Actually, you should ask me why only moderate. And the why only moderate is because of a shift in mix of clients and products that we have. It's because of the growth of Central and Eastern Europe. It's because of the replication portfolio and a number of other things. Now, this moderate decline on a big mass, we think, is going to be offset, depending on the assumption you make, in a significant part or in total part by the growing fees. We are assuming a certain market bounce, and then we're assuming on top the idiosyncratic that we only have.

So the movement on the capturing of the value chain on asset management that not very many people have seen, the integration of insurance in our fee pool, the bringing to bear the investment we've made in payment, in advisory and capital markets, are going to allow our fees to add EUR 1.3 billion over 2025-2026. And a significant portion is assumed in 2025. When you put all of these together, you're looking at a revenue line that improves in quality as it tilts towards fee, which doesn't consume any capital. And our ambition is to take it at 40% of the total, but a revenue line that is not growing, certainly. Actually, you need to roll a lot to keep it where it is. That's 2025. Why do we think we can still maintain a net profit above nine and at a profitability level of 17%?

Because as we move down, we have our costs, which are going to be broadly flat or down. We're going to have a cost of risk that we're going to keep within the zip code of 22, 25 basis points, but we can, to an extent, crush further down by releasing overlays earlier. And those two things have almost balanced the whole situation. But then, as we have told you at Q3, we have just the integration costs we're assuming to make EUR 500 million plus this year below the line and some other things. That's why we haven't given it a real target. We just said more than nine this year. But that, which can be anywhere between EUR 500 million, EUR 800 million, EUR 900 million, is disappearing next year because I'm not doing it anymore. Front-loaded by definition.

So there is how the operational commercial run rate moves above the line, but there is also the hold of I don't have EUR 1 billion or EUR 800 million or EUR 700 million down there. So if you put it all together, that's why we say we can hold above nine. And that's why we say we can do it at 17% or above in return on tangible, because we're not compromising margins, volumes, or whatever to push on the accelerator because we don't have to. As we move away from 2025, in 2026, we see volume recovering a bit because now we're at the tail end. We see rates going down another 30 basis points for an average of 2% for the year. I know some people think it could go even lower, but for the time being, I think that that's reasonable. That year will be growing.
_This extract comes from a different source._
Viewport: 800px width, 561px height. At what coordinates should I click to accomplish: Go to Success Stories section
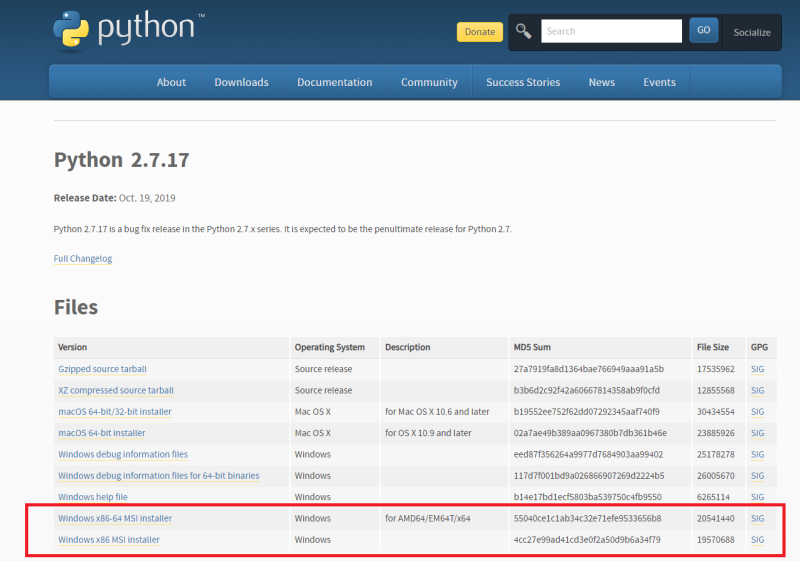tap(523, 82)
NII will be growing. Fees will be growing. Costs will still be broadly flat. Cost of risk will be under control. I won't have a subsidy anymore of releasing all my below the line, but it will remain there. So we think we're going to exceed EUR 9 billion. And if you take the midterm for us, and don't ask me if it's 2027 or 2028, the ambition is that we can land it at EUR 10 billion. So that's what we will do on the run rate and on the base case. And I think a lot of this is possible because of the mix of the group that we have and because we have front-loaded a lot of investment that we needed.

Moderator

Understood. Now, if we turn to distribution and organic capital generation, UniCredit has delivered much more than the targeted 150 basis points, and your CET1 at 16% has never been that high. Assuming no M&A, how quickly could you return your EUR 6.5 billion of excess capital? What total payout should we assume, and what level of organic capital generation can we expect now that all the reoptimization will be coming to an end next year?

Andrea Orcel
CEO, UniCredit

So firstly, we have guided that our organic capital generation will remain above net profit for 2025, for 2026, and potentially beyond. It just, the mix may change a little bit as we get the positive capital impact on DTAs, but I do think that we have an environment where everything else being equal, our organic capital generation will remain above net profit for the foreseeable future. Why is that important? It's important because then the real cap to ordinary distribution at least becomes net profit, and therefore our ability to sustain a high distribution, overall distribution payout, not one year, not two years, but consistently increases and is high. That's the first point. The second point we said that as our profile changes, from next year, we'll increase the dividend payout to 50%, and for the time being, we stay there.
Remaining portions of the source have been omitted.